### SOURCE INFORMATION
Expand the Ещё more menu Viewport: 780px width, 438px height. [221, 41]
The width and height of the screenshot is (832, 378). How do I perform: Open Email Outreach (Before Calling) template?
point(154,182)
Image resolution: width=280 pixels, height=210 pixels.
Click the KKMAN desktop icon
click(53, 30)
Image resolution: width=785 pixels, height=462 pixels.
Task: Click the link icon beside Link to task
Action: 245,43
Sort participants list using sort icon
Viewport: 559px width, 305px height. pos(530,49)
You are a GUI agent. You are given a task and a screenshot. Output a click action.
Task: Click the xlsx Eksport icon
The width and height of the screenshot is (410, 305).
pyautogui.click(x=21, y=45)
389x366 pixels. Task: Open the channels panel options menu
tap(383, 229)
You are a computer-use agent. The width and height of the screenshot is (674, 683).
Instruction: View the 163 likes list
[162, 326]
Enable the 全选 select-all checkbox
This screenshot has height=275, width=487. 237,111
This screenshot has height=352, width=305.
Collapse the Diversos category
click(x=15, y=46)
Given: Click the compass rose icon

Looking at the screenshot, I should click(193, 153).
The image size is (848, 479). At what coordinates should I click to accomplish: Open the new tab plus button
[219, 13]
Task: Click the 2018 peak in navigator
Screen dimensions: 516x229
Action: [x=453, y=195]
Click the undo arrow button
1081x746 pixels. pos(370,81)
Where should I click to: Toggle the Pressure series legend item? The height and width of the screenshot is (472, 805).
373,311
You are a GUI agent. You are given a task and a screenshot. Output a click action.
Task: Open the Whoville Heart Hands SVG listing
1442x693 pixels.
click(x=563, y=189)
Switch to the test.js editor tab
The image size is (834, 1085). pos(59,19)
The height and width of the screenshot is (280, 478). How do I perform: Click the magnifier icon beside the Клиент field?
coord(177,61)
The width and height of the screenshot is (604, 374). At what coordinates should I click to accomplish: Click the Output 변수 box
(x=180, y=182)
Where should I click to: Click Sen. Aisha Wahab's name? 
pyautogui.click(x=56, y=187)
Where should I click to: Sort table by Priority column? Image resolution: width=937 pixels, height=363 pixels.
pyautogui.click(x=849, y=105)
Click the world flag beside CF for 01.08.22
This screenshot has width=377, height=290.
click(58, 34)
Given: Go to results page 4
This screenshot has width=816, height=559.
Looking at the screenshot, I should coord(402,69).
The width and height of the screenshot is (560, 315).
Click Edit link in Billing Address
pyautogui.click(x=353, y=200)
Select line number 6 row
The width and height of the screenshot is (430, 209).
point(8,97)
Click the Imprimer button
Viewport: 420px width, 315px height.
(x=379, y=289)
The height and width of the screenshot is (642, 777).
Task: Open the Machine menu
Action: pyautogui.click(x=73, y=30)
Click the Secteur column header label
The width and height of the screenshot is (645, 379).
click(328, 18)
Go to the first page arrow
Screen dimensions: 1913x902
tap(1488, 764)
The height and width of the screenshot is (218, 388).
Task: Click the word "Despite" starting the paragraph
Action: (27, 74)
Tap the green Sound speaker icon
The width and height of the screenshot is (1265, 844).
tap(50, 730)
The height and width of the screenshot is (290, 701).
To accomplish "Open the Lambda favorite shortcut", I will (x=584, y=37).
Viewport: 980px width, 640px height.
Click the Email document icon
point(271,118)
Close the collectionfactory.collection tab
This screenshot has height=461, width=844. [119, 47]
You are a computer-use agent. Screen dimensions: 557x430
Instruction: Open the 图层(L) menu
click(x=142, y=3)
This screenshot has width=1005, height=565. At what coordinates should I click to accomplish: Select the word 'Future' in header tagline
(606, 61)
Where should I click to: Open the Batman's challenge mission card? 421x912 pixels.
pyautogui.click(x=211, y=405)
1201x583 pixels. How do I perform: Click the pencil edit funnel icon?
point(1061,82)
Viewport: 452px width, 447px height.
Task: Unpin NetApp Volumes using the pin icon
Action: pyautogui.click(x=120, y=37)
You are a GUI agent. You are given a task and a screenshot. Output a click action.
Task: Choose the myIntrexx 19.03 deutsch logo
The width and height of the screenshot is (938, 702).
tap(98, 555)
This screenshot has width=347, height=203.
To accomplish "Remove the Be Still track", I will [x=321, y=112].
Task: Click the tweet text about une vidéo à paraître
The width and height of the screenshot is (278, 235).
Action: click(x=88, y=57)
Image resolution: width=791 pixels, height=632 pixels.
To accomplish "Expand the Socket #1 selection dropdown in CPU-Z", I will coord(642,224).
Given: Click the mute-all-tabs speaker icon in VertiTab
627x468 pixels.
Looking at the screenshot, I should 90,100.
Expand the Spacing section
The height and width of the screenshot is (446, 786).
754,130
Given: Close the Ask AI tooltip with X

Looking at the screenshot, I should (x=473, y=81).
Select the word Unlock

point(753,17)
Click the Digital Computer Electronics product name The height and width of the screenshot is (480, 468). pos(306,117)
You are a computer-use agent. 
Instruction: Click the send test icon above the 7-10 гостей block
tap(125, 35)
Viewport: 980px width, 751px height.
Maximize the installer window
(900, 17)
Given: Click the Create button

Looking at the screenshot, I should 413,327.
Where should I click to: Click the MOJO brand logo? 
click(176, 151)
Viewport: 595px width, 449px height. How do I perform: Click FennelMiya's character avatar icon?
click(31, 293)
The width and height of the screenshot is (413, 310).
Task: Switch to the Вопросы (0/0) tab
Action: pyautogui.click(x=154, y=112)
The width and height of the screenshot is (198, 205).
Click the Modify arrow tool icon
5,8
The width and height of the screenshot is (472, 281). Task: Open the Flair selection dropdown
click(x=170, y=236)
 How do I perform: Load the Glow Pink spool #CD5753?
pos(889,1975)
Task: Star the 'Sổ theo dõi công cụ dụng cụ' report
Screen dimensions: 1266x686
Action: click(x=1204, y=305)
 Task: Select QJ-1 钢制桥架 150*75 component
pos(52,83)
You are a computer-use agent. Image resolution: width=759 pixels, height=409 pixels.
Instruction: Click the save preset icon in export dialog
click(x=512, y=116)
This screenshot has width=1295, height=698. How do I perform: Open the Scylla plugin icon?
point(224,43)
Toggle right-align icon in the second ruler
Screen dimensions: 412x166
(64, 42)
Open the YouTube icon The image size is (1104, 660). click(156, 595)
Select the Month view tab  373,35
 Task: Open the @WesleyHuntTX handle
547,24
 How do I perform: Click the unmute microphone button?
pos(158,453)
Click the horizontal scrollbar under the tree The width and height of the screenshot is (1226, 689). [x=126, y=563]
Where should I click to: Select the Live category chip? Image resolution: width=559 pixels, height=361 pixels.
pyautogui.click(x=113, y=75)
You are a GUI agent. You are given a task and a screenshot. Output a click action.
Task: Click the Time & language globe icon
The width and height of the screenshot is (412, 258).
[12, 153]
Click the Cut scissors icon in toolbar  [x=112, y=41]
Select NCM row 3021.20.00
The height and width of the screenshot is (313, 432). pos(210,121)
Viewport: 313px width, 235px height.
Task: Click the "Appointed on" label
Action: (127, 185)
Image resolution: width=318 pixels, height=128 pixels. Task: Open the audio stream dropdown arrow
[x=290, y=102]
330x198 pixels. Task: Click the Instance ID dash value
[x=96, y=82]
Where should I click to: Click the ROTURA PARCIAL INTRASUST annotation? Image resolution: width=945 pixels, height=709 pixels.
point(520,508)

### WHAT YOU ARE ASKED TO DO
Every line of the material should be transcribed without alteration.

### TASK ANSWER
Expand the Ещё more menu Viewport: 780px width, 438px height. [221, 41]
The width and height of the screenshot is (832, 378). How do I perform: Open Email Outreach (Before Calling) template?
point(154,182)
Image resolution: width=280 pixels, height=210 pixels.
Click the KKMAN desktop icon
click(53, 30)
Image resolution: width=785 pixels, height=462 pixels.
Task: Click the link icon beside Link to task
Action: 245,43
Sort participants list using sort icon
Viewport: 559px width, 305px height. pos(530,49)
You are a GUI agent. You are given a task and a screenshot. Output a click action.
Task: Click the xlsx Eksport icon
The width and height of the screenshot is (410, 305).
pyautogui.click(x=21, y=45)
389x366 pixels. Task: Open the channels panel options menu
tap(383, 229)
You are a computer-use agent. The width and height of the screenshot is (674, 683).
Instruction: View the 163 likes list
[162, 326]
Enable the 全选 select-all checkbox
This screenshot has height=275, width=487. 237,111
This screenshot has height=352, width=305.
Collapse the Diversos category
click(x=15, y=46)
Given: Click the compass rose icon

Looking at the screenshot, I should click(193, 153).
The image size is (848, 479). At what coordinates should I click to accomplish: Open the new tab plus button
[219, 13]
Task: Click the 2018 peak in navigator
Screen dimensions: 516x229
Action: [x=453, y=195]
Click the undo arrow button
1081x746 pixels. pos(370,81)
Where should I click to: Toggle the Pressure series legend item? The height and width of the screenshot is (472, 805).
373,311
You are a GUI agent. You are given a task and a screenshot. Output a click action.
Task: Open the Whoville Heart Hands SVG listing
1442x693 pixels.
click(x=563, y=189)
Switch to the test.js editor tab
The image size is (834, 1085). pos(59,19)
The height and width of the screenshot is (280, 478). How do I perform: Click the magnifier icon beside the Клиент field?
coord(177,61)
The width and height of the screenshot is (604, 374). At what coordinates should I click to accomplish: Click the Output 변수 box
(x=180, y=182)
Where should I click to: Click Sen. Aisha Wahab's name? 
pyautogui.click(x=56, y=187)
Where should I click to: Sort table by Priority column? Image resolution: width=937 pixels, height=363 pixels.
pyautogui.click(x=849, y=105)
Click the world flag beside CF for 01.08.22
This screenshot has width=377, height=290.
click(58, 34)
Given: Go to results page 4
This screenshot has width=816, height=559.
Looking at the screenshot, I should coord(402,69).
The width and height of the screenshot is (560, 315).
Click Edit link in Billing Address
pyautogui.click(x=353, y=200)
Select line number 6 row
The width and height of the screenshot is (430, 209).
point(8,97)
Click the Imprimer button
Viewport: 420px width, 315px height.
(x=379, y=289)
The height and width of the screenshot is (642, 777).
Task: Open the Machine menu
Action: pyautogui.click(x=73, y=30)
Click the Secteur column header label
The width and height of the screenshot is (645, 379).
click(328, 18)
Go to the first page arrow
Screen dimensions: 1913x902
tap(1488, 764)
The height and width of the screenshot is (218, 388).
Task: Click the word "Despite" starting the paragraph
Action: (27, 74)
Tap the green Sound speaker icon
The width and height of the screenshot is (1265, 844).
tap(50, 730)
The height and width of the screenshot is (290, 701).
To accomplish "Open the Lambda favorite shortcut", I will (x=584, y=37).
Viewport: 980px width, 640px height.
Click the Email document icon
point(271,118)
Close the collectionfactory.collection tab
This screenshot has height=461, width=844. [119, 47]
You are a computer-use agent. Screen dimensions: 557x430
Instruction: Open the 图层(L) menu
click(x=142, y=3)
This screenshot has width=1005, height=565. At what coordinates should I click to accomplish: Select the word 'Future' in header tagline
(606, 61)
Where should I click to: Open the Batman's challenge mission card? 421x912 pixels.
pyautogui.click(x=211, y=405)
1201x583 pixels. How do I perform: Click the pencil edit funnel icon?
point(1061,82)
Viewport: 452px width, 447px height.
Task: Unpin NetApp Volumes using the pin icon
Action: pyautogui.click(x=120, y=37)
You are a GUI agent. You are given a task and a screenshot. Output a click action.
Task: Choose the myIntrexx 19.03 deutsch logo
The width and height of the screenshot is (938, 702).
tap(98, 555)
This screenshot has width=347, height=203.
To accomplish "Remove the Be Still track", I will [x=321, y=112].
Task: Click the tweet text about une vidéo à paraître
The width and height of the screenshot is (278, 235).
Action: click(x=88, y=57)
Image resolution: width=791 pixels, height=632 pixels.
To accomplish "Expand the Socket #1 selection dropdown in CPU-Z", I will coord(642,224).
Given: Click the mute-all-tabs speaker icon in VertiTab
627x468 pixels.
Looking at the screenshot, I should 90,100.
Expand the Spacing section
The height and width of the screenshot is (446, 786).
754,130
Given: Close the Ask AI tooltip with X

Looking at the screenshot, I should (x=473, y=81).
Select the word Unlock

point(753,17)
Click the Digital Computer Electronics product name The height and width of the screenshot is (480, 468). pos(306,117)
You are a computer-use agent. 
Instruction: Click the send test icon above the 7-10 гостей block
tap(125, 35)
Viewport: 980px width, 751px height.
Maximize the installer window
(900, 17)
Given: Click the Create button

Looking at the screenshot, I should 413,327.
Where should I click to: Click the MOJO brand logo? 
click(176, 151)
Viewport: 595px width, 449px height. How do I perform: Click FennelMiya's character avatar icon?
click(31, 293)
The width and height of the screenshot is (413, 310).
Task: Switch to the Вопросы (0/0) tab
Action: pyautogui.click(x=154, y=112)
The width and height of the screenshot is (198, 205).
Click the Modify arrow tool icon
5,8
The width and height of the screenshot is (472, 281). Task: Open the Flair selection dropdown
click(x=170, y=236)
 How do I perform: Load the Glow Pink spool #CD5753?
pos(889,1975)
Task: Star the 'Sổ theo dõi công cụ dụng cụ' report
Screen dimensions: 1266x686
Action: click(x=1204, y=305)
 Task: Select QJ-1 钢制桥架 150*75 component
pos(52,83)
You are a computer-use agent. Image resolution: width=759 pixels, height=409 pixels.
Instruction: Click the save preset icon in export dialog
click(x=512, y=116)
This screenshot has width=1295, height=698. How do I perform: Open the Scylla plugin icon?
point(224,43)
Toggle right-align icon in the second ruler
Screen dimensions: 412x166
(64, 42)
Open the YouTube icon The image size is (1104, 660). click(156, 595)
Select the Month view tab  373,35
 Task: Open the @WesleyHuntTX handle
547,24
 How do I perform: Click the unmute microphone button?
pos(158,453)
Click the horizontal scrollbar under the tree The width and height of the screenshot is (1226, 689). [x=126, y=563]
Where should I click to: Select the Live category chip? Image resolution: width=559 pixels, height=361 pixels.
pyautogui.click(x=113, y=75)
You are a GUI agent. You are given a task and a screenshot. Output a click action.
Task: Click the Time & language globe icon
The width and height of the screenshot is (412, 258).
[12, 153]
Click the Cut scissors icon in toolbar  [x=112, y=41]
Select NCM row 3021.20.00
The height and width of the screenshot is (313, 432). pos(210,121)
Viewport: 313px width, 235px height.
Task: Click the "Appointed on" label
Action: (127, 185)
Image resolution: width=318 pixels, height=128 pixels. Task: Open the audio stream dropdown arrow
[x=290, y=102]
330x198 pixels. Task: Click the Instance ID dash value
[x=96, y=82]
Where should I click to: Click the ROTURA PARCIAL INTRASUST annotation? Image resolution: width=945 pixels, height=709 pixels.
point(520,508)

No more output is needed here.